【数学】【多项式】多项式求逆

写在前面

多项式求逆

前置知识：NTT

多项式求逆

给定一个多项式 \(F\left(x\right)\)，求一个多项式 \(G\left(x\right)\)，使得 \(F\left(x\right)G\left(x\right)\equiv 1\left(\bmod 998244353\right)\)。

考虑递归求解。

假定现在已经求出了 \(G_0\left(x\right)\)，满足

\[F\left(x\right)G_0\left(x\right)\equiv 1\left(\bmod x^{\lceil\frac{n}{2}\rceil}\right)\tag 1 \]

根据要求的 \(G\left(x\right)\) 的定义，显然有

\[F\left(x\right)G\left(x\right) \equiv 1\left(\bmod x^{\lceil\frac{n}{2}\rceil}\right)\tag 2 \]

\((2) - (1)\)，得

\[F\left(x\right)\left(G\left(x\right) - G_0\left(x\right)\right) \equiv 0 \left(\bmod x^{\lceil\frac{n}{2}\rceil}\right) \]

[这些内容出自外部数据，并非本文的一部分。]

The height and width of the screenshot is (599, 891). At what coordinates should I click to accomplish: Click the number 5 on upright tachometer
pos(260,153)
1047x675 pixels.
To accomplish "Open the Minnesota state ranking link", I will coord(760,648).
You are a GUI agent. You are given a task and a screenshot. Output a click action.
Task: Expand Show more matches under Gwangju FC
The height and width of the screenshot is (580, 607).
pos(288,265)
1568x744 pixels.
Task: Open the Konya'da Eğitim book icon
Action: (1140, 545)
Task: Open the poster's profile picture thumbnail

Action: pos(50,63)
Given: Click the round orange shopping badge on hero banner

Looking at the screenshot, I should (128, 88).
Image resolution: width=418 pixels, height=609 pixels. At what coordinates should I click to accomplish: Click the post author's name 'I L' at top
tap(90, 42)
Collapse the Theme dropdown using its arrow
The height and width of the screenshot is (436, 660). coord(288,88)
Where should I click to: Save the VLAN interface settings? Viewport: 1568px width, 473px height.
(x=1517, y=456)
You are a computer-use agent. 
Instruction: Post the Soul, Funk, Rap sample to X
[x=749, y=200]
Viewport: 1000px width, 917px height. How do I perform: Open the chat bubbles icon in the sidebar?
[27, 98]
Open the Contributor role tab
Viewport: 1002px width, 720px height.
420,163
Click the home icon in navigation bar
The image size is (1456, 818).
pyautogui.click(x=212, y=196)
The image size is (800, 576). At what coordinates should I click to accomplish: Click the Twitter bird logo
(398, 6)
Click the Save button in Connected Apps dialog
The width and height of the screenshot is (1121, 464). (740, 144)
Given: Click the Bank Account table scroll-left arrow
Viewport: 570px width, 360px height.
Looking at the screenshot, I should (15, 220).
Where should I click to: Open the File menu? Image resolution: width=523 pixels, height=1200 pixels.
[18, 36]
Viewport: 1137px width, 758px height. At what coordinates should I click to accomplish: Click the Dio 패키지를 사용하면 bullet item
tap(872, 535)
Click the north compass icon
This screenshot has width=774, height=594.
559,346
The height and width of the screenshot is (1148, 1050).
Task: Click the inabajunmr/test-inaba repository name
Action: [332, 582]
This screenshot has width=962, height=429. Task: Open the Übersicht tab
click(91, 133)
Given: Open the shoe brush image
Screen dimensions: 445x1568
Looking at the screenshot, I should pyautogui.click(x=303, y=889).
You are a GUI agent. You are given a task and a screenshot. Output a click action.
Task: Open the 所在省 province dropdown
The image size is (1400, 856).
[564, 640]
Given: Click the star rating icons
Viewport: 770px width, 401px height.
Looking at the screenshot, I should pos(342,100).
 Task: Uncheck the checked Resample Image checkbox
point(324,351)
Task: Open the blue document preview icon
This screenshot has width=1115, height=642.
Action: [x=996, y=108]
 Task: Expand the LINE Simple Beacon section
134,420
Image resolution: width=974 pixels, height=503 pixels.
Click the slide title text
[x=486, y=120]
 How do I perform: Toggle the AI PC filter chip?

因为 \(F\left(x\right) \not\equiv 0\left(\bmod x^{\lceil \frac{n}{2}\rceil}\right)\)，所以有

\[G\left(x\right) - G_0\left(x\right) \equiv 0 \left(\bmod x^{\lceil\frac{n}{2}\rceil}\right) \]

两边平方，得

\[G^2\left(x\right) - 2G\left(x\right)G_0\left(x\right) + G_0^2\left(x\right) \equiv 0\left(\bmod x^n\right) \]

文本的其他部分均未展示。